# Task directions
Return exactly the lines of the records below, starting at the line that contains "You are a computer-use" and ending at the line that contains "Instruction: Open the Dashboard gauge icon", with both of those lines kept.

[Opening Task input section]

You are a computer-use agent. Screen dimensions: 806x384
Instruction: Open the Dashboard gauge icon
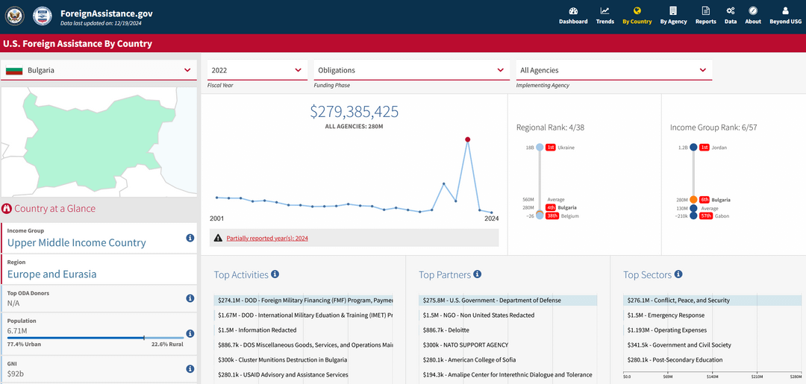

[Closing Task input section]
[Opening Task input section]

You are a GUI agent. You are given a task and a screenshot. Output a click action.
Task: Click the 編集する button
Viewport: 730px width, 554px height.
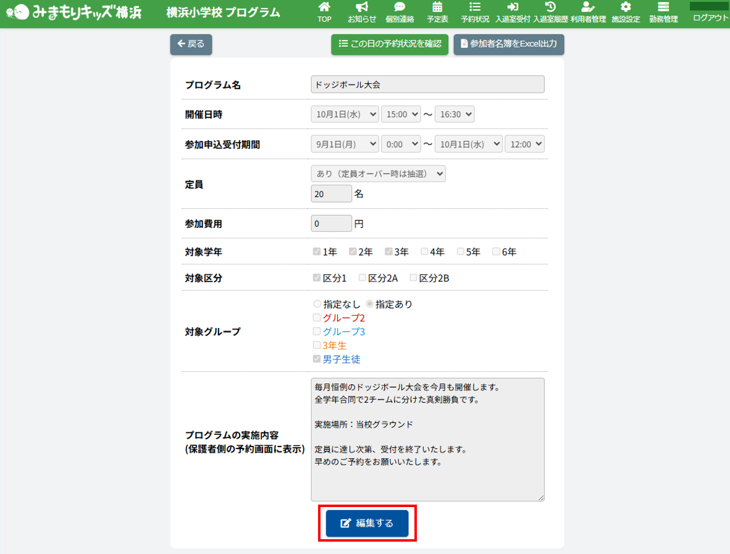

[Closing Task input section]
[Opening Task input section]

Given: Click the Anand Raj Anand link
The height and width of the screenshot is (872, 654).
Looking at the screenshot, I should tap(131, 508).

[Closing Task input section]

# Response box
You are a computer-use agent. Screen dimensions: 806x384
Instruction: Open the Dashboard gauge icon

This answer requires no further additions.